# [PROMPT A]
In the trademark licensing text below, what one-time payment was made in exchange for terminating the Finder's Agreement with Mossimo Inc.?
# [PROMPT B]
Pick up the trademark licensing text after its final sentence and carry it forward.

We own several trademarks, including Cherokee®, Sideout®, Sideout Sport®, Carole Little®, CLII®, Saint Tropez-West®, Chorus Line®, All That Jazz®, Molly Malloy® and others. As of May 2, 2009, we had sixteen continuing license agreements covering both domestic and international markets. During our fiscal year ended February 3, 2007, we terminated one material licensing agreement (our Finder's Agreement with Mossimo Inc.) in exchange for a one-time payment of $33.0 million during our fourth quarter of that fiscal year. As part of our business strategy, we frequently evaluate other brands and trademarks for acquisition into our portfolio.
In addition to licensing our own brands, we also assist other brand-owners, companies, wholesalers and retailers in identifying licensees or licensors for their brands or stores. For example, during Fiscal 2008 we assisted Norma Kamali in her arrangement with Wal-Mart as a global licensee of the Norma Kamali brand.
We operate on a 52 or 53 week fiscal year ending on the Saturday nearest to January 31 in order to better align us with our licensees who generally also operate and plan using such a fiscal year. This results in a 53 week fiscal year approximately every four or five years. We do not believe that the extra week in the occasionally reported 53 week fiscal year results in any material impact on our financial results.
On July 22, 1999, our Board of Directors authorized the repurchase of up to one million shares of our then outstanding common stock. Pursuant to this directive, and including certain repurchases of our common stock that were effected during Fiscal 2009 and are described below, we have used cash of $7.5 million to repurchase and retire a total of 717,516 shares of our common stock since the stock repurchases were authorized. Our Board of Directors has authorized and approved the extension of the expiration date of our stock repurchase program to January 31, 2010 and increased the number of remaining shares which could currently be repurchased from time to time in the open market at prevailing market prices or in privately negotiated transactions to a total of 800,000 shares of our common stock. During Fiscal 2008 and Fiscal 2007, we did not repurchase any shares of our common stock. During Fiscal 2009, we purchased and retired a total of 109,716 shares of our common stock at an average price of $17.99. We did not repurchase any shares of our common stock during the First Quarter. Continued repurchases of our stock, if any, will be made from time to time in the open market at prevailing market prices or in privately negotiated transactions.

# [SUPPLIED DATA]
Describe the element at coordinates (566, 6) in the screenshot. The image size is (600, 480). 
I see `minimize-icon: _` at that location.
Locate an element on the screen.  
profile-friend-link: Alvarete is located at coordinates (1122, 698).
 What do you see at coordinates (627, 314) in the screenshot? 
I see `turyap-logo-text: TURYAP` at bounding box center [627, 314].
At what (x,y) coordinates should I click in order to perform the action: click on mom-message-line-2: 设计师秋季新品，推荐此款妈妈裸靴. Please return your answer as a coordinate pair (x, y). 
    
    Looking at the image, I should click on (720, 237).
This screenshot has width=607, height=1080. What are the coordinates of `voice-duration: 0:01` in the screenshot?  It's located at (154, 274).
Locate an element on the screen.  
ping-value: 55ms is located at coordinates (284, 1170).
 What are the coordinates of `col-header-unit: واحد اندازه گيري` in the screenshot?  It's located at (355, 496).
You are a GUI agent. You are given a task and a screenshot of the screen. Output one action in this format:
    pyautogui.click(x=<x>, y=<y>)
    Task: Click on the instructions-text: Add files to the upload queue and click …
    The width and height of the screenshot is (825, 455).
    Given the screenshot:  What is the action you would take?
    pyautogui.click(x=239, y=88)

# [FINAL ANSWER A]
$33.0 million

# [FINAL ANSWER B]
Critical Accounting Policies and Estimates
Management's discussion and analysis of financial condition and results of operations is based upon our consolidated financial statements, which have been prepared in accordance with accounting principles generally accepted in the United States. The preparation of these financial statements requires management to make estimates and judgments that affect the reported amounts of assets, liabilities, revenues and expenses, and related disclosure of contingent assets and liabilities. On an on-going basis, management evaluates its estimates, including those related to revenue recognition, deferred taxes, impairment of long-lived assets, contingencies and litigation. Management bases its estimates on historical experience and on various other assumptions that are believed to be reasonable under the circumstances, the results of which form the basis for making judgments about the carrying values of assets and liabilities that are not readily apparent from other sources. Actual results may differ from these estimates.
We consider accounting policies relating to the following areas to be both those most important to the portrayal of our financial condition and those that require the most subjective judgment:
† Revenue recognition;
† Provision for income taxes and deferred taxes;
† Impairment of long-lived assets;
† Contingencies and litigation; and
† Accounting for stock-based compensation.
You should refer to our Annual Report on Form 10-K for Fiscal 2009, for a discussion of our policies on revenue recognition, deferred taxes, impairment of long-lived assets, contingencies and litigation and accounting for stock-based compensation.
Effective February 4, 2007, we adopted the provision of FASB interpretation (FIN) No. 48, "Accounting for Uncertainty in Income Taxes" which clarifies the accounting for uncertainty in income taxes recognized in an enterprise's financial statements in accordance with FASB Statement No. 109, "Accounting for Income Taxes." FIN 48 prescribes a comprehensive model for how companies should recognize, measure, present, and disclose in their financial statements uncertain tax positions taken or expected to be taken on a tax return. Under FIN 48, tax positions shall initially be recognized in the financial statements when it is more likely than not the position will be sustained upon examination by the tax authorities. Such tax positions shall initially and subsequently be measured as the largest amount of tax benefit that is greater than 50% likely of being realized upon ultimate settlement with the tax authority assuming full knowledge of the position and all relevant facts. The cumulative effect of applying FIN 48 has resulted in a decrease to our retained earnings of approximately $0.4 million as of February 4, 2007.
We recognize interest and penalties, if any, related to unrecognized tax benefits within the provision for income taxes in our consolidated statement of income. As of January 31, 2009 and May 2, 2009, respectively, accrued interest on a gross basis was $96,000 and $51,000. The total amount of gross unrecognized tax benefits as of January 31, 2009 and May 2, 2009, respectively, was approximately $0.5 and $0.4 million, of which approximately $0.5 million and $0.4 million represents the amount of unrecognized tax benefits that, if recognized, would affect the effective tax rate. It is reasonably possible that $0.3 million of unrecognized tax benefits may decrease within the next 12 months as a result of settling certain positions. The expected net impact of the changes would not have a significant impact on our results of operations or financial position.
The Company files U.S. federal and state tax returns. For the federal tax returns, the Company is generally no longer subject to tax examinations for fiscal years prior to 2007. With limited exception, our significant state tax jurisdictions are no longer subject to examinations by the various tax authorities for fiscal years prior to 2003.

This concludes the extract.